The exercise
Convert the rows below into a two-column CSV with the headers instruction and answer, one line per row. Put each row's text and its answer in separate quoted fields, replace line breaks with spaces, and omit the pictures.

[Dataset excerpt]
····················

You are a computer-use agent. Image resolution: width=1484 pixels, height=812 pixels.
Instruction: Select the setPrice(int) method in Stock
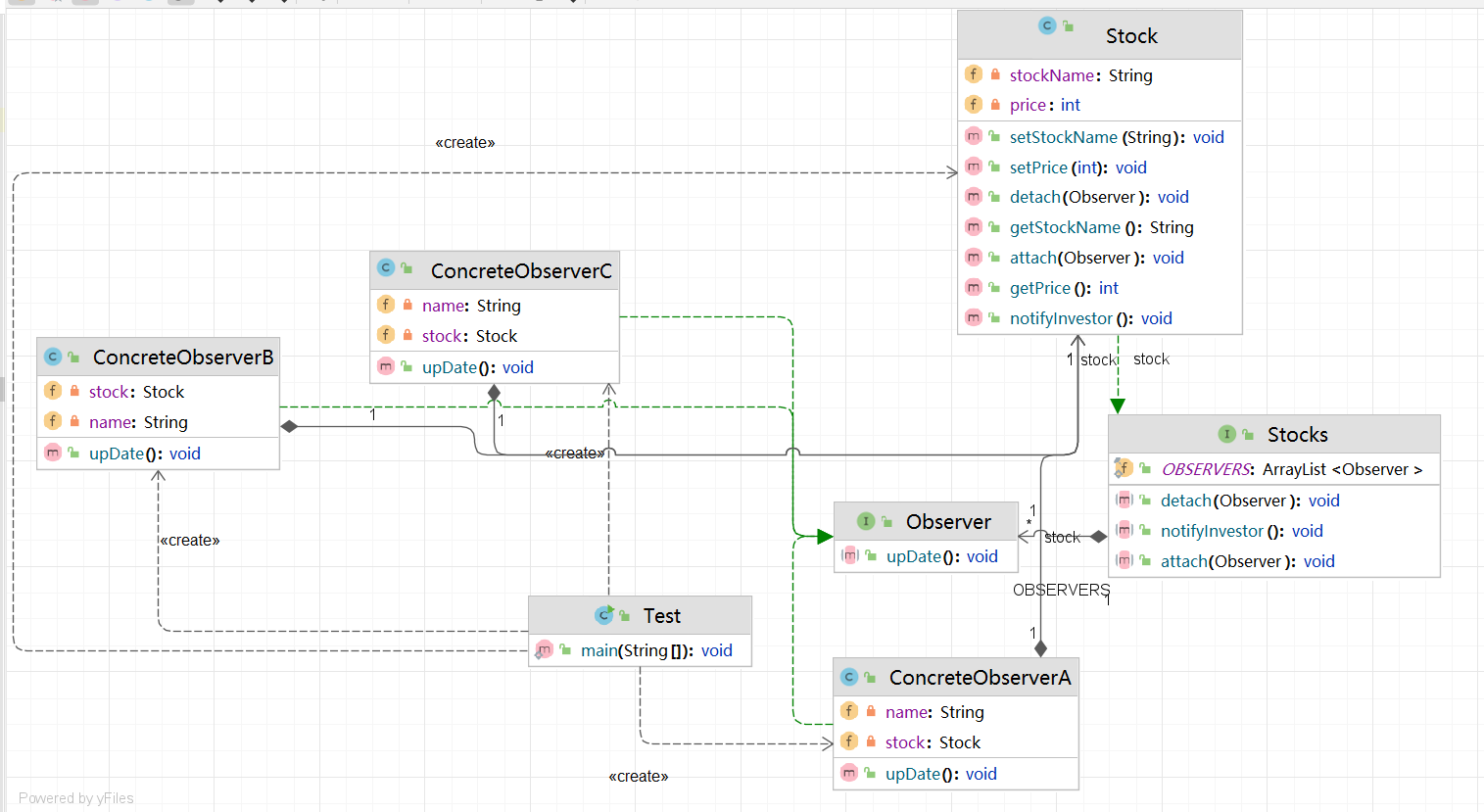pyautogui.click(x=1077, y=167)
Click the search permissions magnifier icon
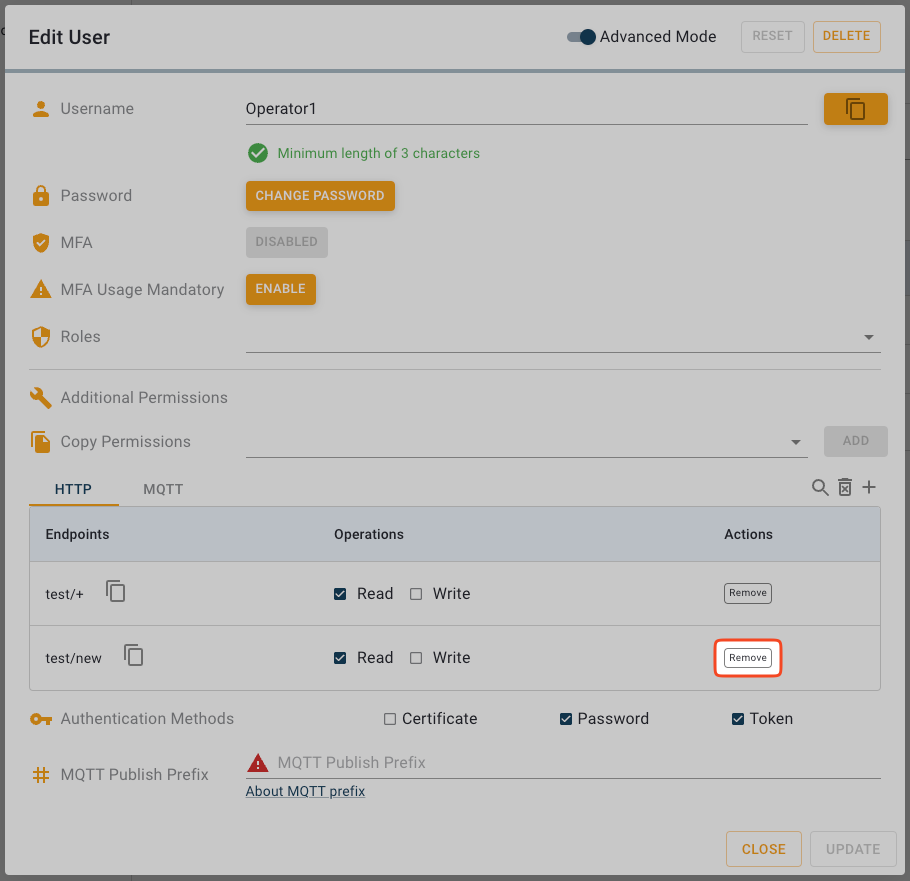The image size is (910, 881). 820,488
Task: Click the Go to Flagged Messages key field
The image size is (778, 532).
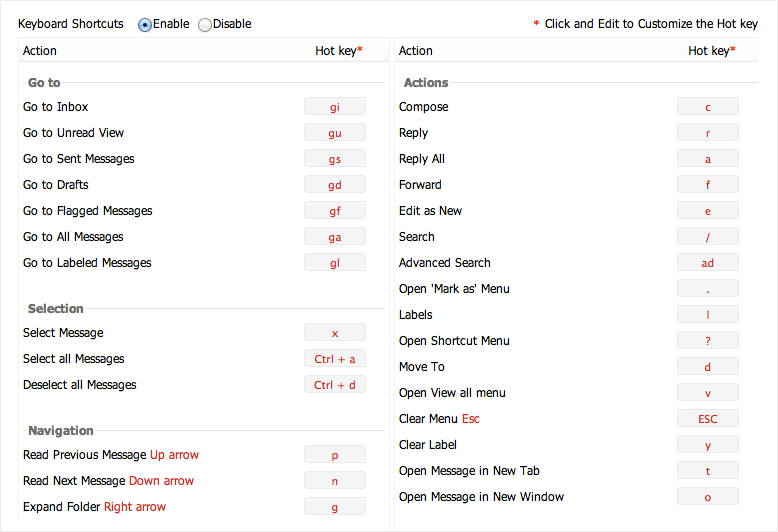Action: click(x=335, y=211)
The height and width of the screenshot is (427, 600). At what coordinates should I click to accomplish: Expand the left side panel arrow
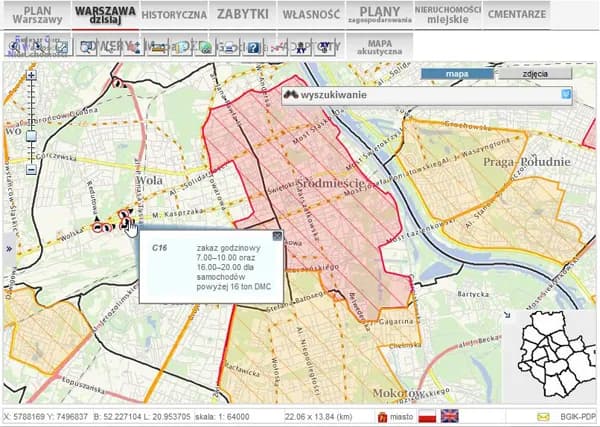7,248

····················

Result of this task
instruction,answer
"You are a computer-use agent. Image resolution: width=1484 pixels, height=812 pixels. Instruction: Select the setPrice(int) method in Stock","pyautogui.click(x=1077, y=167)"
"Click the search permissions magnifier icon","The image size is (910, 881). 820,488"
"Task: Click the Go to Flagged Messages key field The image size is (778, 532).","Action: click(x=335, y=211)"
"The height and width of the screenshot is (427, 600). At what coordinates should I click to accomplish: Expand the left side panel arrow","7,248"